Oil extraction at Karamay Oil Field
There is also a type of inorganic gas fuel which forms naturally without the involvement of any organisms. It is formed from various elements through reactions like crustal movement, magmatism and metamorphism.
(photo: 咸鱼)

Liquid oil and gaseous natural gas are not always stable. Once formed, they may migrate and aggregate, sometimes occupying a large space together, other times existing alone elsewhere. Nonetheless, both have become the conventional oil and gas resources which are subject to extensive mining by humans. Conversely, oil and gas in some places may keep a low profile and stay where they are born. Since these resources are more difficult and costly to mine, they are known as the unconventional oil and gas resources.

Common oil and gas resources and examples on various forms of distribution
This article will focus exclusively on conventional natural gas
(diagram: 罗梓涵)

At the beginning of the 21st century, the total proven reserves below the vast land of China reached 2 trillion cubic metres. But 71% of these reserves are concentrated in a large number of sedimentary basins in the western regions.

Distribution of major natural gas resources in China
(diagram: 陈志浩&杨宁, Institute for Planets)

The eastern regions are quite on the contrary, there is little natural gas reserve here. Despite so, these regions are densely populated and economically developed, they consume much more energy and hence have a far greater demand for clean energy.

Regional energy consumption and GDP in China during early 21st century
(diagram: 杨宁, Institute for Planets)

This results in a tough dilemma: resources are concentrated in the west and the demand is in the far east. To bridge the two, it is imperative to have in place an energy transportation system that can traverse across the large country.

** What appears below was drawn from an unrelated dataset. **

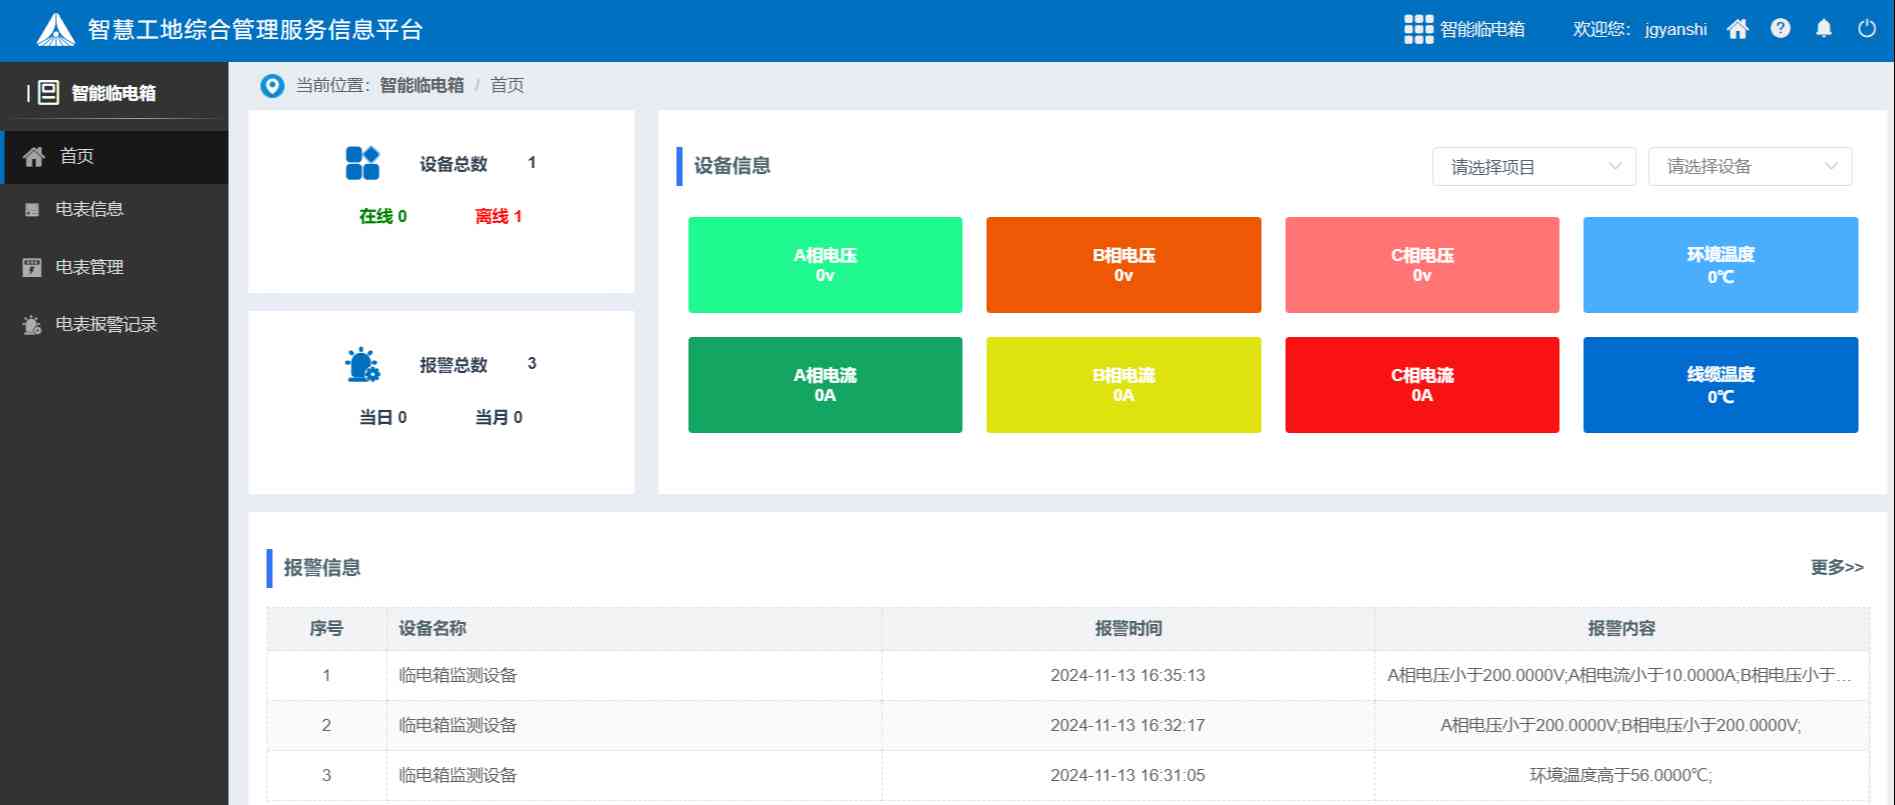Click the 报警总数 alarm siren icon
Image resolution: width=1895 pixels, height=805 pixels.
tap(362, 365)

3. West-East Gas Pipelines

The best way to transport gas is to use pipelines.

Unlike rail, highway or waterborne transport, once the pipelines are completed they can do the job nonstop all day and every day, with guaranteed efficiency and no concerns for the weather, hitting many birds with one stone.

Workers laying gas pipelines
(photo: 国家管网集团西气东输公司)

But laying a pipeline that stretches more than 4000 kilometres is much harder than it sounds. Besides, this has to be an integrated project which entails production, transportation and consumption of the natural gas. The estimated budget exceeded 1.2 trillion yuan, which is equivalent to 3.6 times the cost for Qinghai-Tibet Railway. This implies that we must have a sufficiently large reserve of the gas resource to make the project cost-effective.

This is also the reason why countless geologists had to travel deep into the barren Tarim Basin to conduct tedious surveying and drilling more than a decade before the project was even approved. The project just did not have the slimmest chance to succeed, at least not before the eventual discovery of 22 gas fields with a total proven reserve of natural gas reaching almost 5 trillion cubic metres.

Geologists hiking the unforgiving mountains in search gas resource deposits
(photo: 视觉中国)

After the discovery was made, arrays of derricks were erected across the barren desert and numerous drill pipes sent deep underground. As the roaring rigs ground through the rocks above the gas-bearing layers, natural gas locked deeply underground began to rush towards the surface when squeezed by formation pressure or artificial water injection.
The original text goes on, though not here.